Testing has so far been used in the United States mostly to diagnose people who are sick or have been exposed to someone with a confirmed Covid-19 case. Screening would test virtually everyone in a given community, looking for potentially infectious people.
Here’s the problem.
- We test everyone.
- The actual prevalence of the disease in the community is 1 in 500 people (as an example).
- Our screening test is 99% accurate (in reality, the full test process may have a much higher error rate).
- We test 500 people and find 1 person who actually has Covid-19, plus we find 1% of the 500 or 5 people who are tagged as false positives.
- We’ve now found six people testing positive but only 1 of the six actually has the disease; the other five are false positives.
- Public health authorities tell us that six people tested positive and “new coronavirus cases” go up by six.
- The community, however, has a population of 50,000 people.
- Our testing “virtually everyone” finds 100 actual new cases (1/500 x 50,000) and 500 false positives (5 for every 500 or 10 for every 1,000, times 50 or 500).
- Public health tells us there are 600 new cases (100 actual + 500 false positives).
- 500 people are placed in two week quarantines unnecessarily.
- Because we are testing everyone and because of this problem, we can never “flatten the epicurve” – we will always have a large number of false positives when we test everyone while the prevalence of the disease is low.
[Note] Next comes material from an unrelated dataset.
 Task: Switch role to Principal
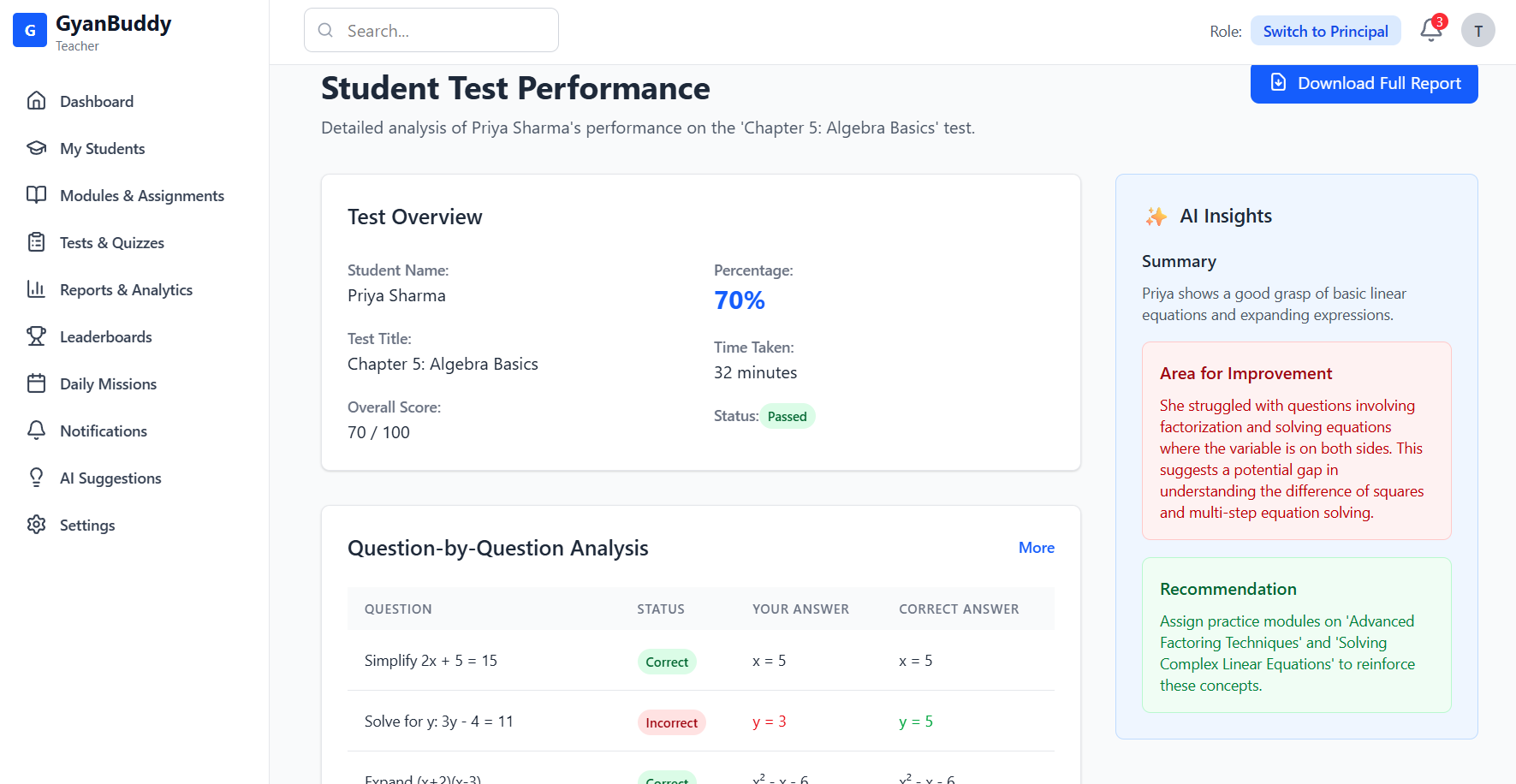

Even a high accuracy test – or high specificity – still results in this problem. No test – including lab and handling – is 100% accurate.
And oh, the actual test they are proposing to use has a false positive rate of 3% – three times worse than the 1% I used above.
What am I missing? This sounds like insanity – unless your goal is purposely maintain high numbers.
Update: Based on data for my county, it appears the prevalence may be 1 in 800. And the actual false positive rate is 3%, not 1%, as in my example, above. This means if they greatly expand testing, nearly all of the positive results will be false positives in this County. Unless they take measures to address this (such as double testing all positive results, and not using too many cycles in the PCR process), this is another disaster in the making.
To illustrate 3% of 800 is 24 false positives for each actual case they find. In a 50,000 person community, that is 63 actual cases and 1,500 false positives if they test everyone. I asked OHA about this and they have not answered; another person tells me he has asked OHA also and they have not answered.